Consegna
Puoi formattare come elenco numerato la parte delle voci che si apre con la riga contenente "The height and" e si chiude con quella contenente "This screenshot has", estremi inclusi? Ometti le righe vuote e lascia fuori le immagini.

Contenuto del dataset
++++++++++

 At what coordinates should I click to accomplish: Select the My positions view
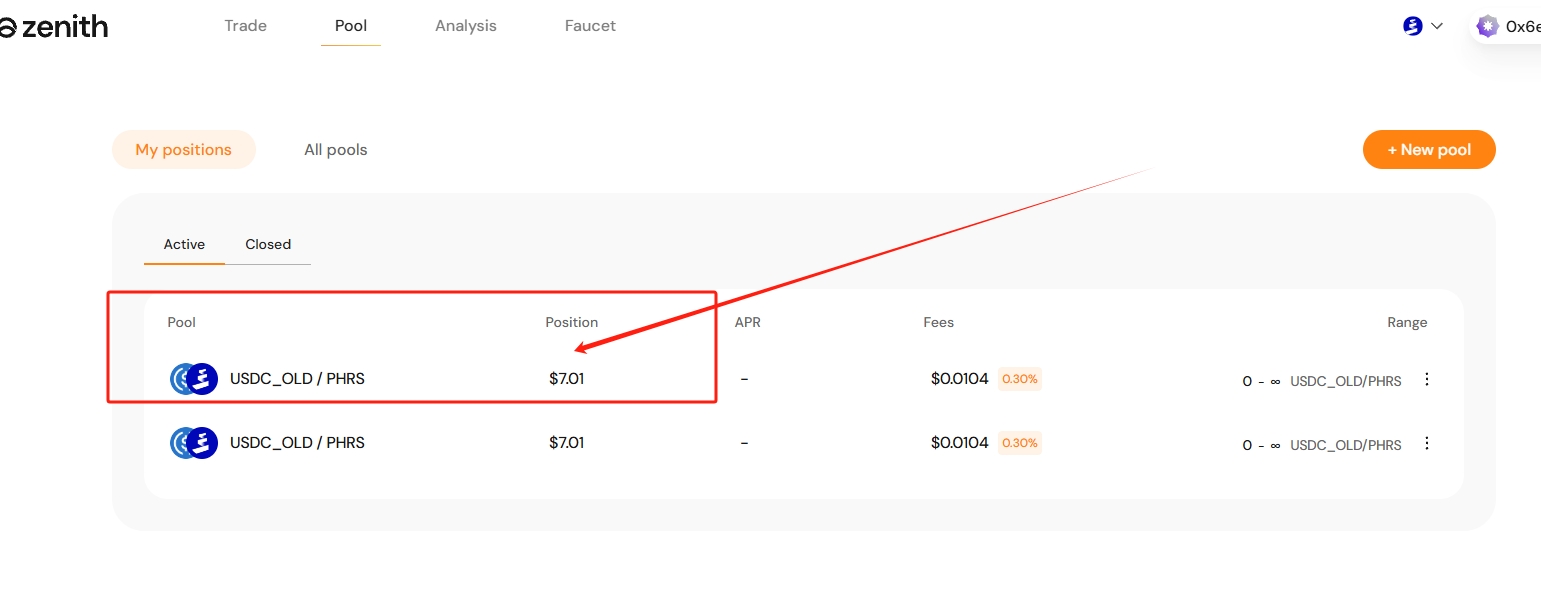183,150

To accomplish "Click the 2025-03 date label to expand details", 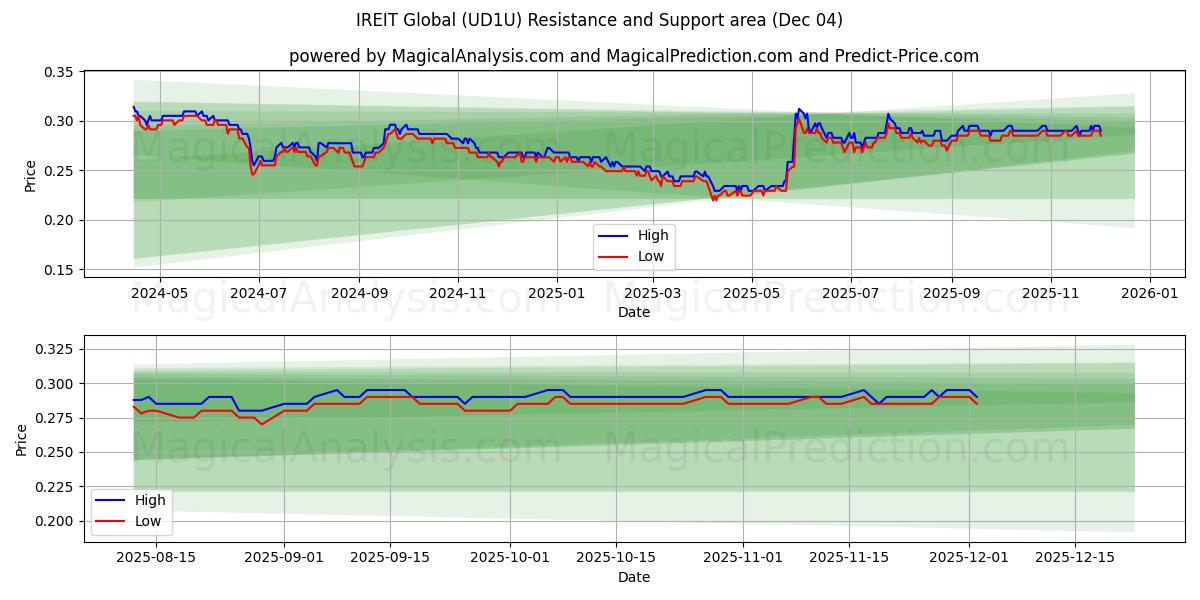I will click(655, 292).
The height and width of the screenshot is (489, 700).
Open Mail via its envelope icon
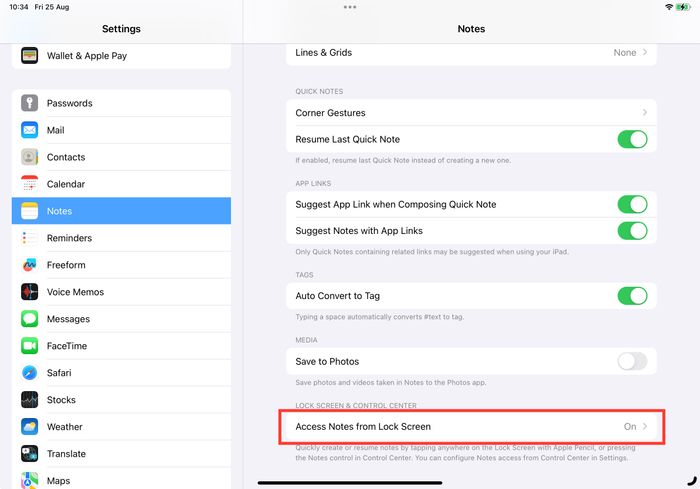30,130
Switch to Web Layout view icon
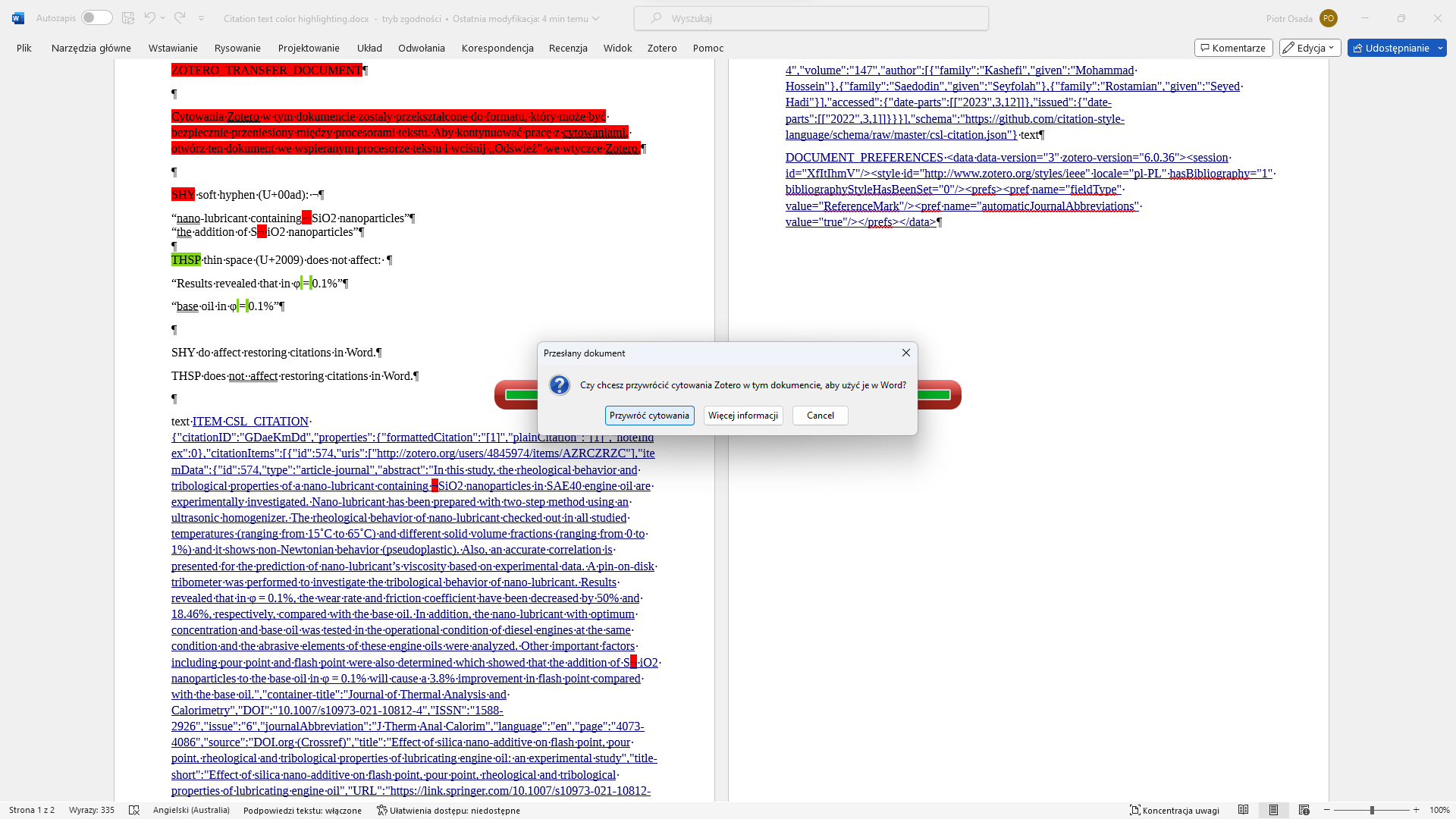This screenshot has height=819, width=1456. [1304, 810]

++++++++++

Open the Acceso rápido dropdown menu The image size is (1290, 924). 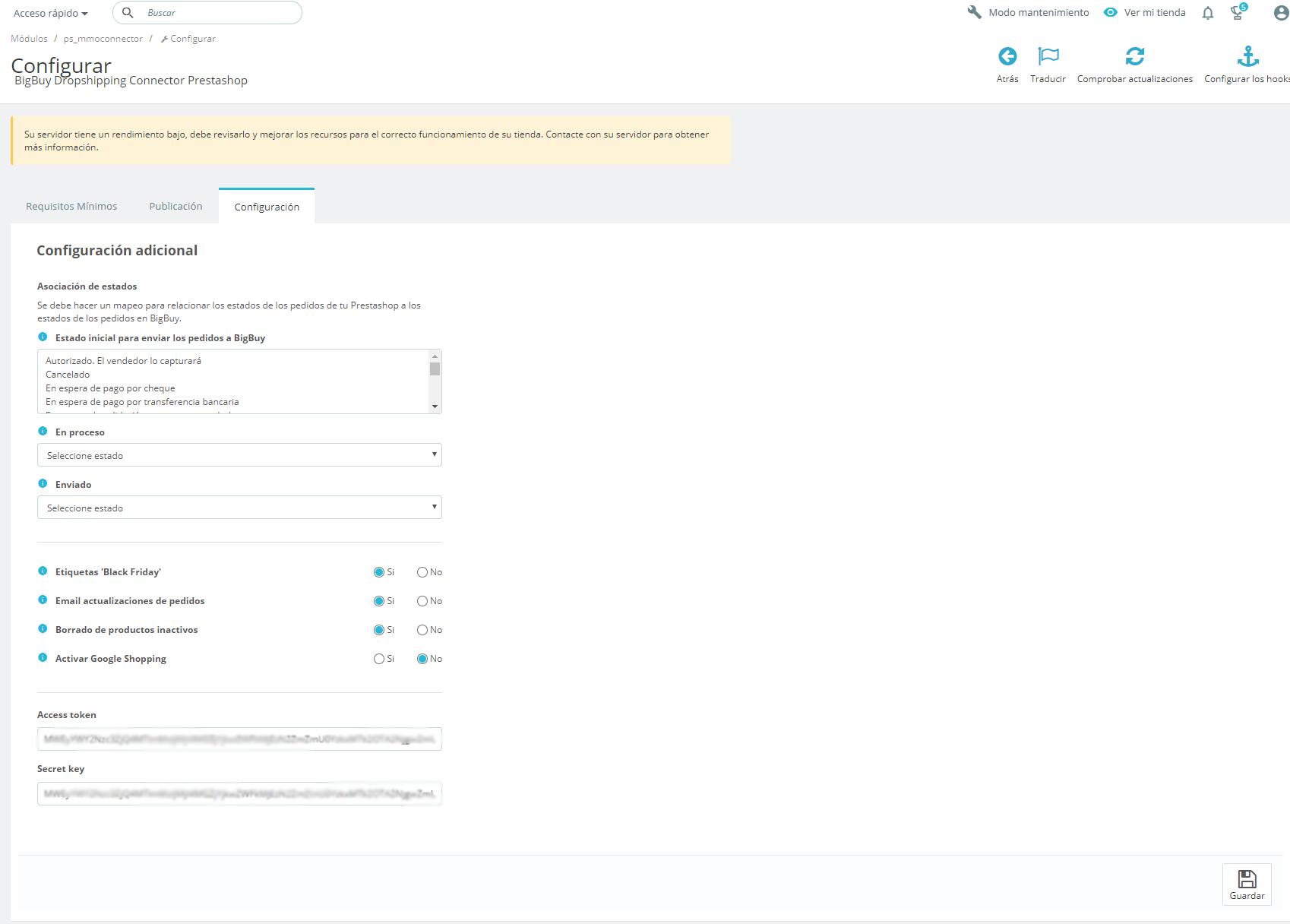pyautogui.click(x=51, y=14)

++++++++++

Risultato
1. The height and width of the screenshot is (489, 700).
2. Open Mail via its envelope icon
3. 30,130
4. Switch to Web Layout view icon
5. This screenshot has height=819, width=1456. [1304, 810]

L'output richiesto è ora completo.